Exercise objective.
Begin at the line with "Given: Toggle the lock on selected image" and output every line through the end of the records, exactly as given. Omit pictures.

+++ Listed records

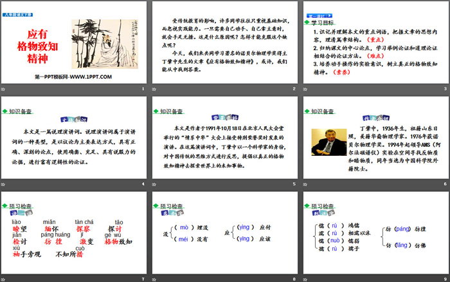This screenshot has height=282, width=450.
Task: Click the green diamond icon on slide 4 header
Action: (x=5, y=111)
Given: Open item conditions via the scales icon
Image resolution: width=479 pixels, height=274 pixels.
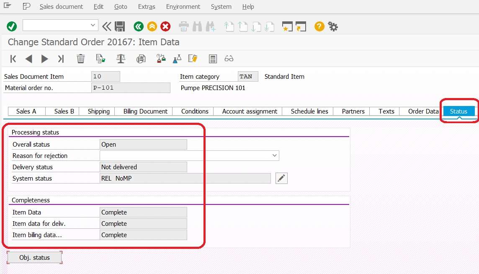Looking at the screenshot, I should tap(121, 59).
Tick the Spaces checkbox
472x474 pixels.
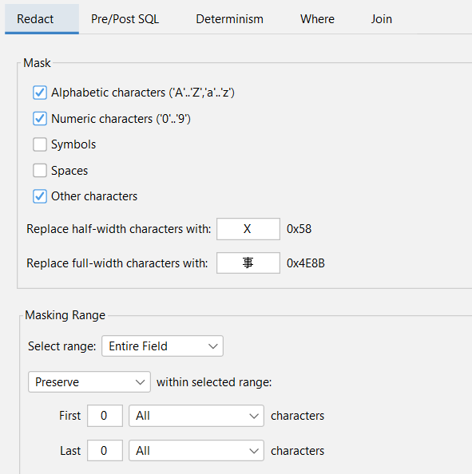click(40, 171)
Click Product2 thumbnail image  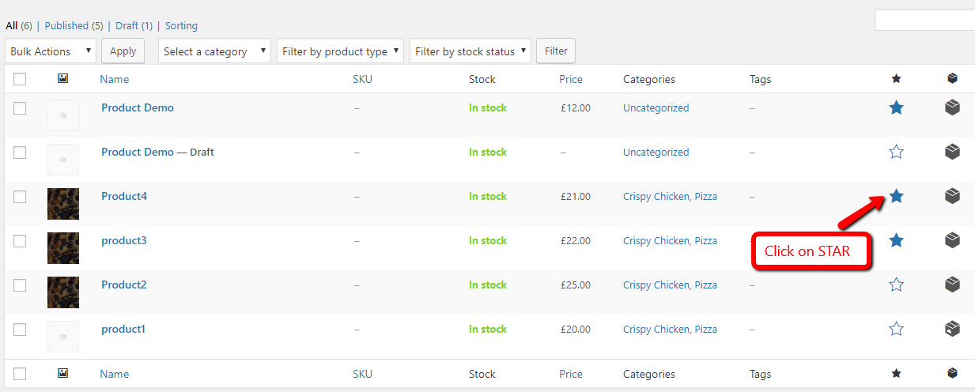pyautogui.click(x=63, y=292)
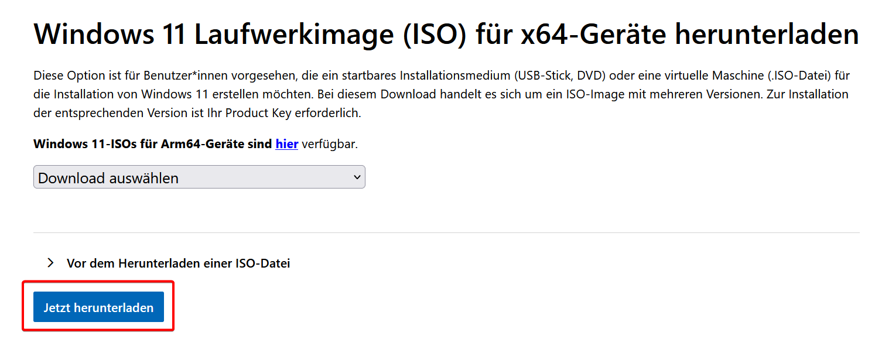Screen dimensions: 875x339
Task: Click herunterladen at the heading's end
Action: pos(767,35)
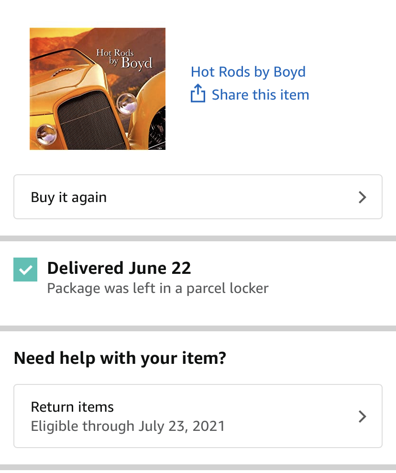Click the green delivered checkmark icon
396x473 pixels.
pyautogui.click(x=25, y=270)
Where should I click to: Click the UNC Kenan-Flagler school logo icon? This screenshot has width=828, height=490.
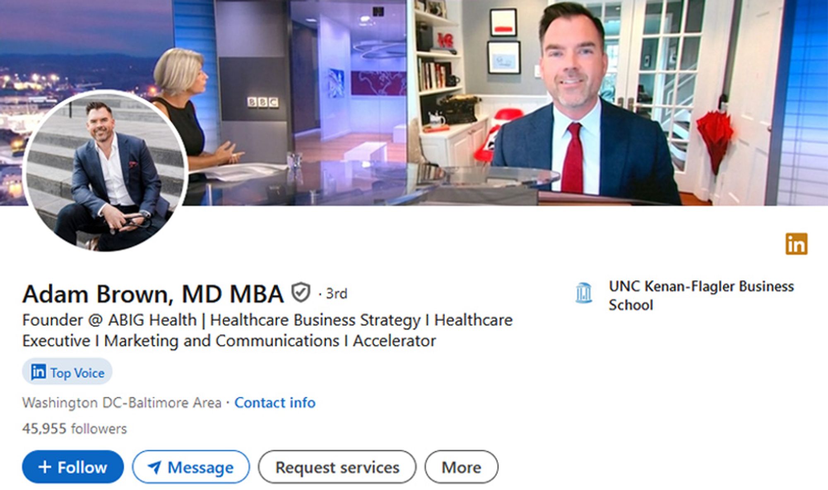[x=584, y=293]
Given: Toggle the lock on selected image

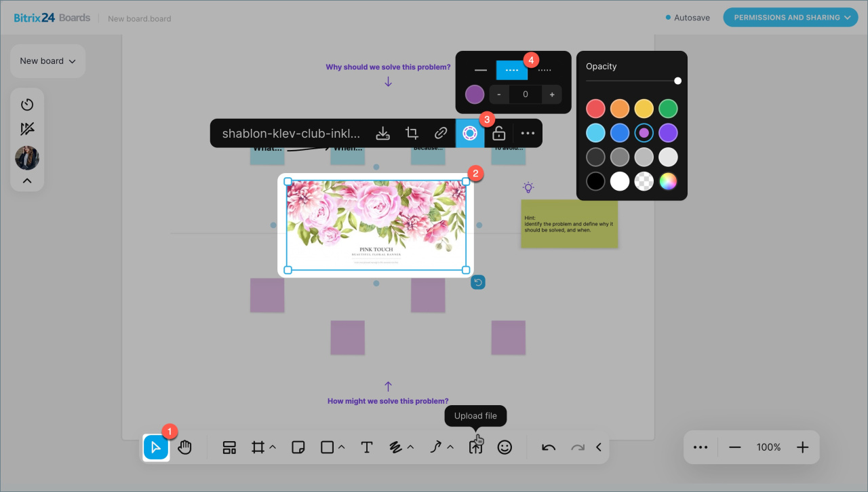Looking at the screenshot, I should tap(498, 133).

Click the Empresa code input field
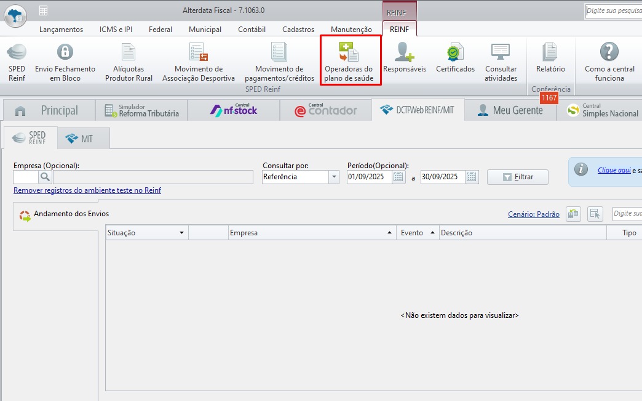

++++++

Answer for this exercise.
Given: Toggle the lock on selected image

Looking at the screenshot, I should tap(498, 133).

Click the Empresa code input field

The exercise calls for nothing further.